Ela permanecia ali em seu galho só observando aquela comédia. De todas as suas crias, ela sabia que aquela era de longe a mais risível. "Ora, 40 mil anos e continua se achando o ápice de tudo que vive! Como é engraçada essa criatura!" soluçava de tanto rir, aquele ser de idade incerta. "Eu lhes coloquei 7 buracos na cabeça para absorver tudo ao redor, mas não adiantou. Veja, por exemplo, eu lhes dei a praia de Pipa belíssima para ser apreciada. Águas mornas e paisagens inebriantes.
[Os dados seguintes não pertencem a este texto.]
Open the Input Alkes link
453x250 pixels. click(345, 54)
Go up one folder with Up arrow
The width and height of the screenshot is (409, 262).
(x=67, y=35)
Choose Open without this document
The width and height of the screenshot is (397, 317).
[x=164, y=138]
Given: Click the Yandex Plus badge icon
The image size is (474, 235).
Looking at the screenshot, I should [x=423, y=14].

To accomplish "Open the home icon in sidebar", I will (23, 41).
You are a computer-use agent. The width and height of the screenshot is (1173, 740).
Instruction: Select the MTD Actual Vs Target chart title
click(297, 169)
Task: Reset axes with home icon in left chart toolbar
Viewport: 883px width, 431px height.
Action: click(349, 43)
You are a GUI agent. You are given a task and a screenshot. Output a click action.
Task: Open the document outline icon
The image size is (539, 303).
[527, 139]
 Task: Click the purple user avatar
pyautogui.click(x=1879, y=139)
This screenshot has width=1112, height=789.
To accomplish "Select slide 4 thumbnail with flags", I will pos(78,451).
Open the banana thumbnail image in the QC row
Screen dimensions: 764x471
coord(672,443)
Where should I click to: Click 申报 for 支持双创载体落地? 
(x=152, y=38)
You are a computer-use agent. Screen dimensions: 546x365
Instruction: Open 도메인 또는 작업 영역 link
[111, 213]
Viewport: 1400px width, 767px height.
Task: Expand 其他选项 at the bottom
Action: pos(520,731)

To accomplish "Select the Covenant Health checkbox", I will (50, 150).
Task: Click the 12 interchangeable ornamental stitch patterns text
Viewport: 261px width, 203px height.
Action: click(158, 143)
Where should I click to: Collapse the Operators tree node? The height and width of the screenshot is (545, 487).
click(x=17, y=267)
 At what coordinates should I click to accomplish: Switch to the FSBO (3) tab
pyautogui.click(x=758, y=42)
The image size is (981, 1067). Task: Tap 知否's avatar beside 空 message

Mas eis que, quando estão lá, eles só apreciam a si mesmos. Nas fotos, por exemplo, desfocam o presente que lhes dei, deixando-o meramente como plano de fundo borrado numa foto igual a tantas e tantas outras..." e refletiu um pouco "basta um zap meu para o Sol e tudo que é celular acaba..." E continuou "Eu vou passar cerol na mão. Vou sim!" E voltou a gargalhar.